*Page excerpt*.

Students who were struggling with uncertainty often expressed that their fellow students represented a social safety net to them that would catch them when they were falling. They felt that building rapport by establishing a fellowship with other students was a highly valuable investment of their resources not only professionally. To them, it also had a huge impact on a social dimension. For example, one student told me that “when I started my studies I was in a really bad personal situation, I had just become a widow. I found very kind support in our study group”.

So far I have illustrated how students oscillate between different strategies based on how they experience course demands on a more general level. The final two conditions that emerged from the data and that influence how students use their resources are related to tasks and activities on a more specific level. Again, I would like to clarify that none of the strategies illustrated here are limited to specific conditions, but are used in different situations and in different degrees as the students see fit.

The fourth condition that emerged from the data is purpose of investment. This is based on the question whether there is a meaningful purpose with investing time and effort in an activity. Students want to know just why learning a new program or reading a difficult text is worth their time and effort. Quite often the simple motive behind it is that a student wants to be sure that the time and effort invested now will also be useful later on. One student I interviewed explained to me “you are constantly focusing on that you need to get a good yield out of what you are doing since you will have to write an essay on this later on”.

In these situations, becoming knowledgeable emerged again as the investment strategy that students used most. This time, becoming knowledgeable refers to spending a high amount of time and effort in preparing for a later activity. Preparing for something naturally provides the students with an express purpose. For example, in order to prepare for writing an essay, a student might start early to collect any information that is available about a certain topic. Another kind of preparing would be investing time in updating computer software in order to avoid issues in the future. The expected purpose of these activities would be to save time and effort later on when the task itself needs to be done. However, if the students feel that investing does not really make any sense, they will strongly hold on to conservation strategies. At that point, any mandatory activity can be experienced as tedious and easily contribute to a loss of interest and motivation to work with the course. One student commented on a statistics program he had to learn to master in an introductory first year course. He did not need this program until the third year:
Of course, this could have come at a later point because you were not conducting any research until much later. So when you have to learn it so early, it will be difficult to see the point in investing a lot of resources into it.

The same holds for the last condition that emerged from the data, which is the anticipated outcome. If students feel uncertain that investing their time and effort really will lead to the result they aim to achieve, especially after having tried and failed repeatedly, they will refuse to invest any more resources. This can happen even when they understand the purpose of the activity or feel dependent on a good result. Students want to be rewarded for having worked hard and long with an activity. One student told me that “At the same time, I feel that once I am putting the effort into studying, it would be nice to take the exams and get a paper on having passed them”. This condition was particularly emergent when the students talked about collaborative work with other students: “I have seen the point, but I might feel a bit skeptical about if it will work. I can see that it can be really useful, but I am just a little bit skeptical”. Unless the collaboration has been demanded by the teacher, the students have two choices. Both choices can be seen either as preserving or as investing resources, depending on which point of view the student has.

*Problems and tasks*.
a – Could you write out the passage on how students spend their time and effort in their studies, between "So far I have" and "students see fit.", inclusive?
b – Can you extend the passage on how students decide whether to invest their time and effort, carrying it on past its last sentence?

*Given data*.
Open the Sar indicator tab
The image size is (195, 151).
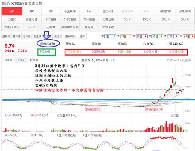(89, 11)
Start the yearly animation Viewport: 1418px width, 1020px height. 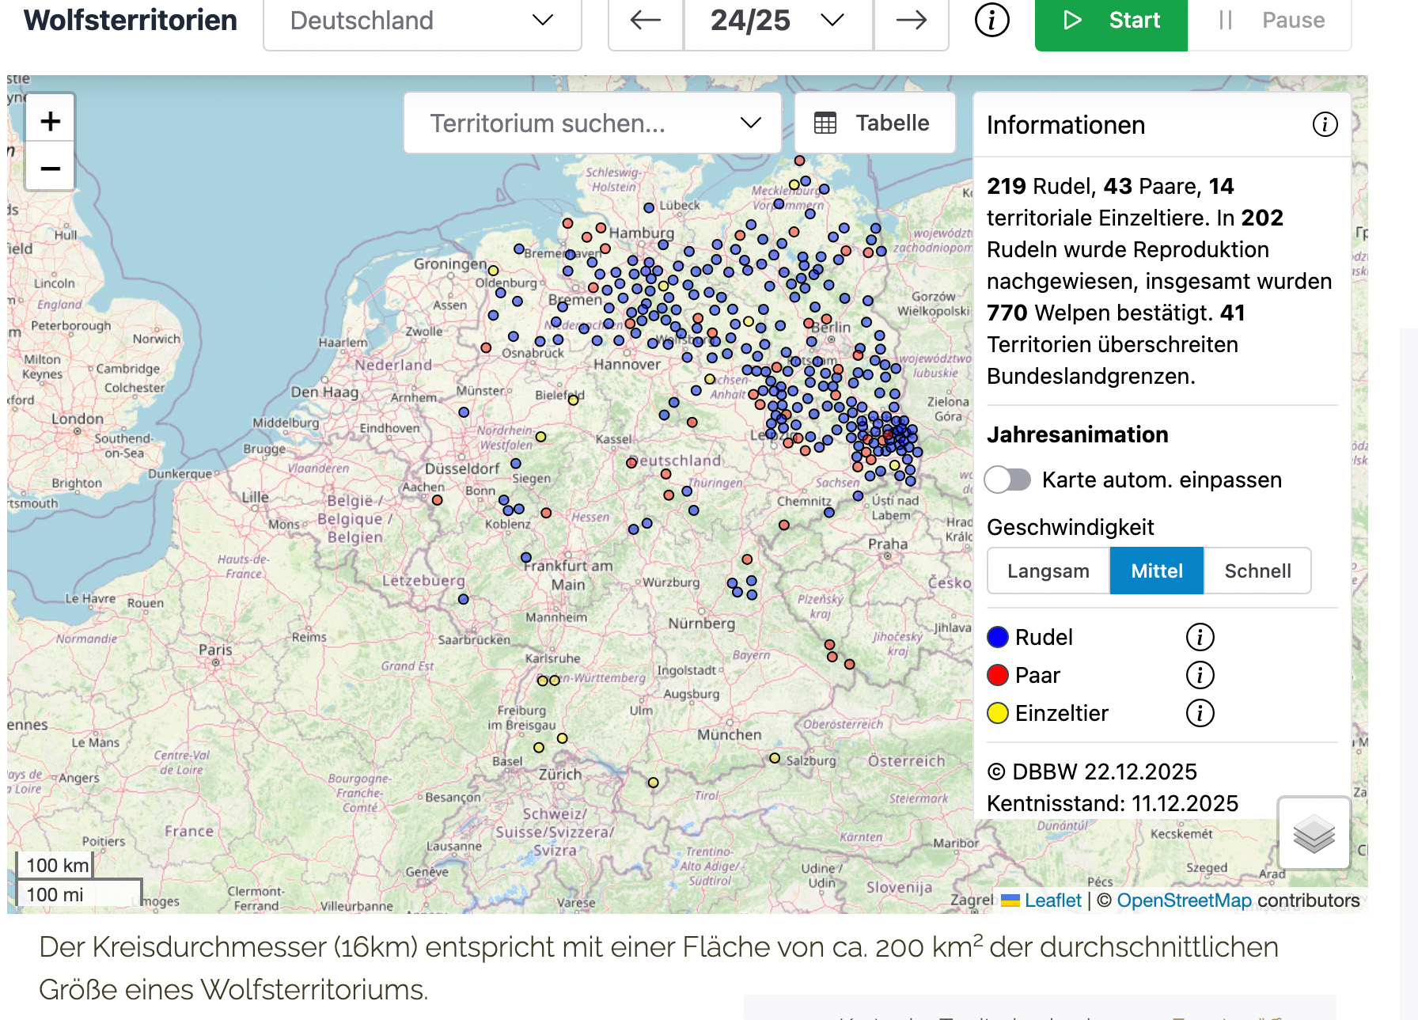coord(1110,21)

*The answers*.
a –
So far I have illustrated how students oscillate between different strategies based on how they experience course demands on a more general level. The final two conditions that emerged from the data and that influence how students use their resources are related to tasks and activities on a more specific level. Again, I would like to clarify that none of the strategies illustrated here are limited to specific conditions, but are used in different situations and in different degrees as the students see fit.

b –
The first choice a student can make is to individualize. Individualizing is a strategy where the student decides to work on his or her own. This can be due to different reasons, such as a preference to work alone, personal circumstances that hinder participation or a skepticism towards fellow students. Students who individualize try to accomplish a task entirely on their own even though it might cost them more time and effort. This can be seen as an investment strategy, however, in the long run it could also be perceived as conservation. A student who talked about individualizing explained “I was thinking that I would actually get more out of it if I worked on my own”. He anticipated a higher outcome from working on his own.
The other possible strategy that emerged from the interview data is pooling. Students who combine their resources with others do so because they believe that sharing knowledge, skills and thoughts with each other will lead to a better learning outcome. The students liked “that we challenge each other to contribute with different things”. Almost all students referred to “many heads with many thoughts”. They often see collaborating as a way to complement their own understanding of a subject matter. Often students are willing to leave their preferred work methods if the effort and time they will have to spend on accomplishing a task in a different way is justified:
If the teacher suggested a different software that made it easier to collaborate with the rest of the group, I could imagine to switch from my preferred software to the recommended one just because it makes it easier to collaborate.

However, pooling does not solely mean collaborating, but any kind of activity where students contribute with and share resources in order to utilize every student’s time and effort. As a conservation strategy, pooling is used to try and save one’s own resources while taking advantage of the time and effort put in by the fellow students.

Discussion

The theory of optimizing personal resources explains how students switch back and forth between different strategies in order to accomplish their study goals within a limited amount of time and effort. In educational research, the use of time and effort has mostly been researched from an educator’s point of view, often with recommendations on how to get students to become more engaged in their studies. Many of these research studies are limited to what happens within one single course (Grauerholz, 2001; Hall, Ramsay, & Raven, 2004; Krohn & O’Connor, 2005). I have found few articles (English et al., 2004; Kolari, Savander-Ranne, & Viskari, 2006, 2008) with a holistic view where all of the students’ courses and activities are seen in a wider context.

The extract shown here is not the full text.